* [What to produce]
Would you copy exactly the lines in the data below from the one that has "The height and width of the screenshot is (175, 261)." through the one that has "You are a computer-use", dropping any pictures?

Source data
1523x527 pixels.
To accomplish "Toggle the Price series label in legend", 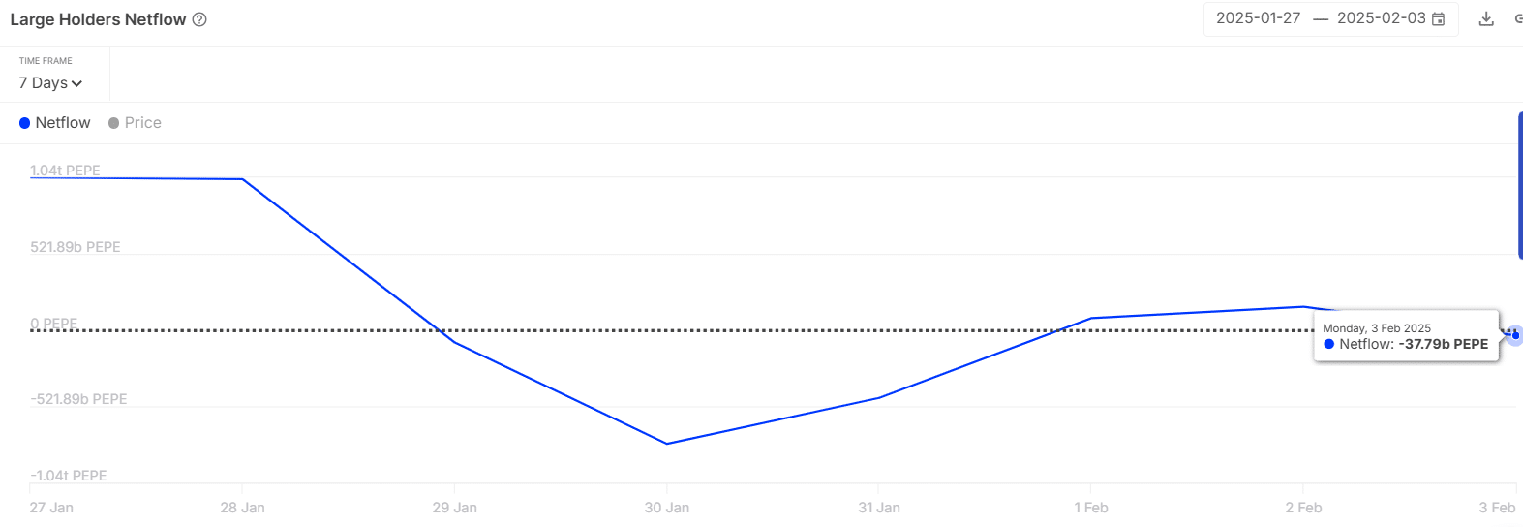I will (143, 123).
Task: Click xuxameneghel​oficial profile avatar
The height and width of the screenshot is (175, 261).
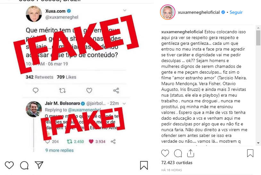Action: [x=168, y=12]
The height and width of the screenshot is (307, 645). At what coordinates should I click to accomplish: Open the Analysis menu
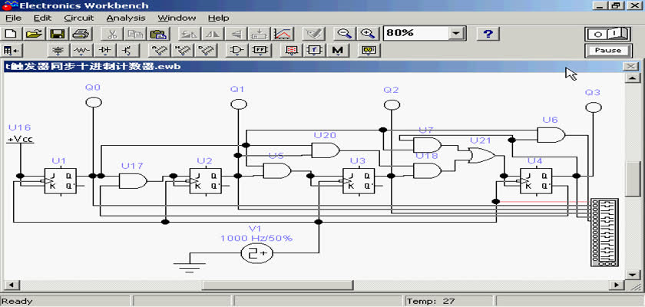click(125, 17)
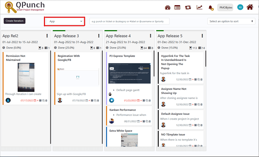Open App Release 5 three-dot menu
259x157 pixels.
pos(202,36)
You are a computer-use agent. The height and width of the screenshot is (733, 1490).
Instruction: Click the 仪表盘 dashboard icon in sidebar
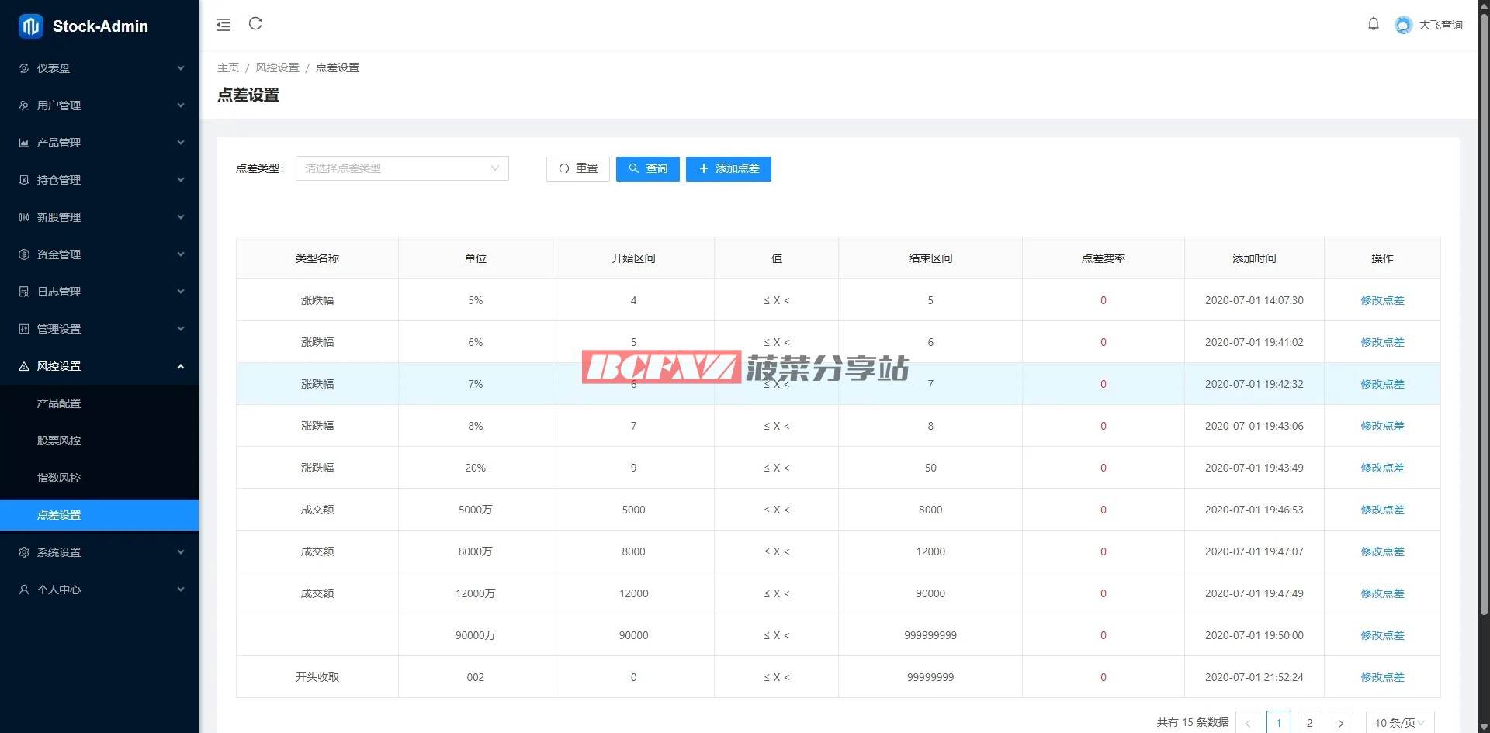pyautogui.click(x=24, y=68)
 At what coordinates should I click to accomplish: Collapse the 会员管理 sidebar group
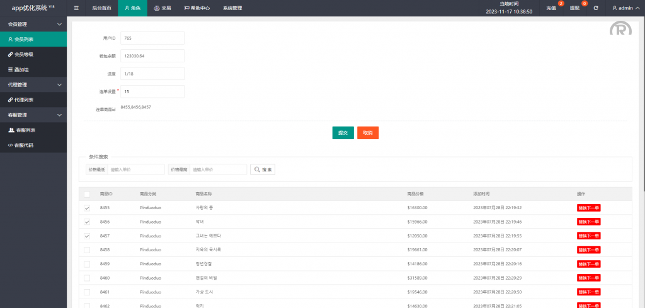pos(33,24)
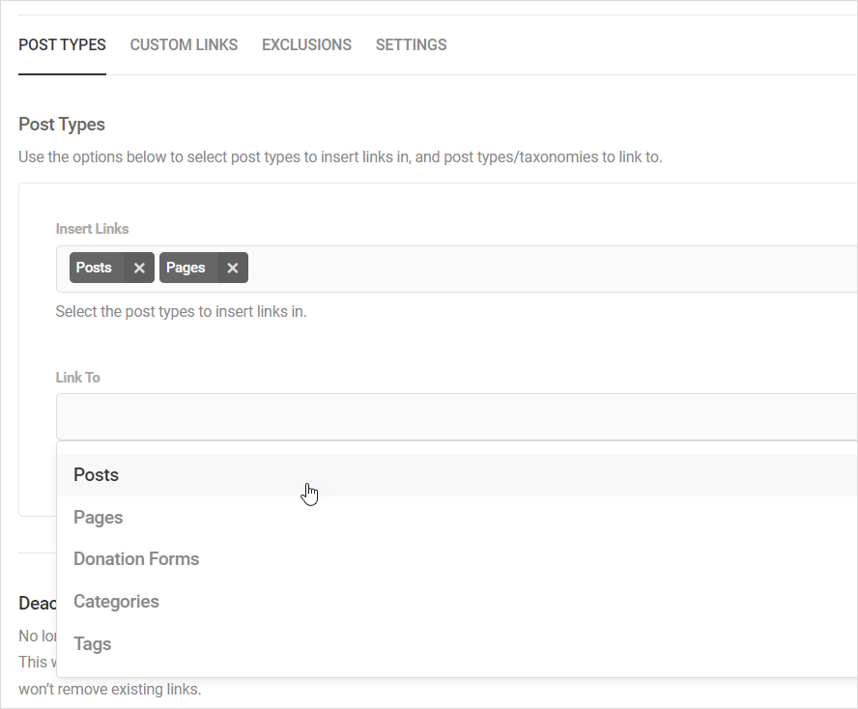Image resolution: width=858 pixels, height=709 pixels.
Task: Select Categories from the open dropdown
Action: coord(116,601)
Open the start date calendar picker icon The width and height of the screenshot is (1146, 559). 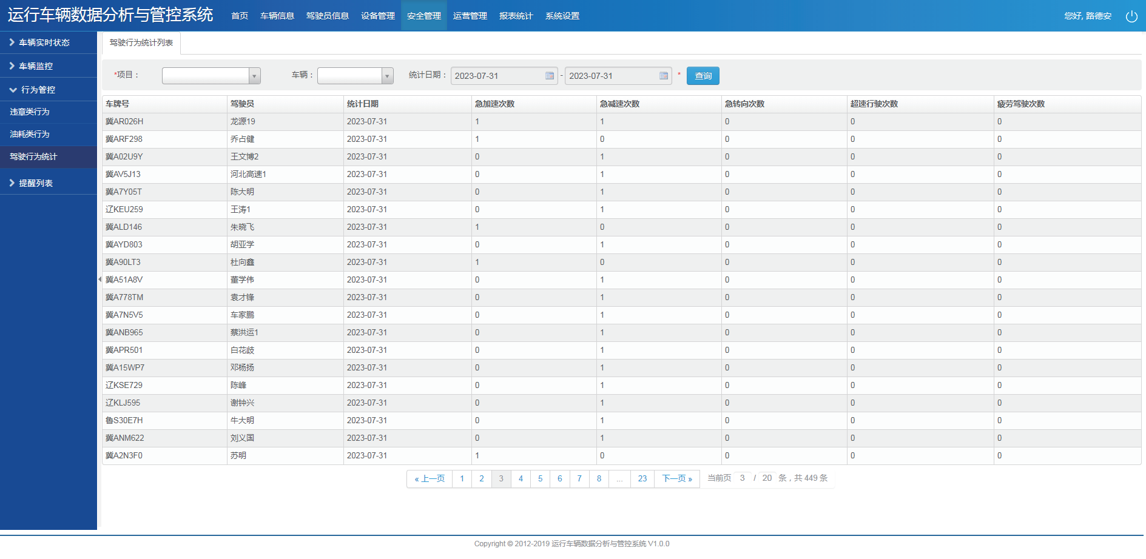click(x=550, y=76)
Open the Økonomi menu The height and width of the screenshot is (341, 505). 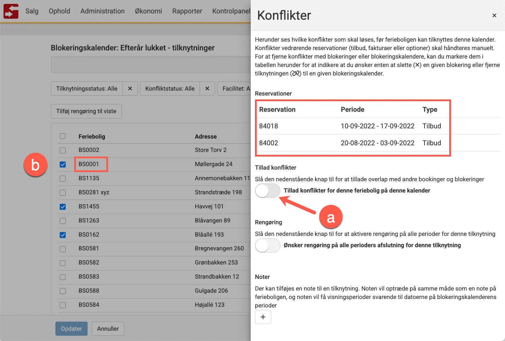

* [Exercise answer]
The height and width of the screenshot is (175, 261).
Action: [x=168, y=12]
The height and width of the screenshot is (307, 645). At what coordinates should I click to accomplish: Open the Analysis menu
click(125, 17)
Open App Release 5 three-dot menu
259x157 pixels.
pos(202,36)
You are a computer-use agent. The height and width of the screenshot is (733, 1490).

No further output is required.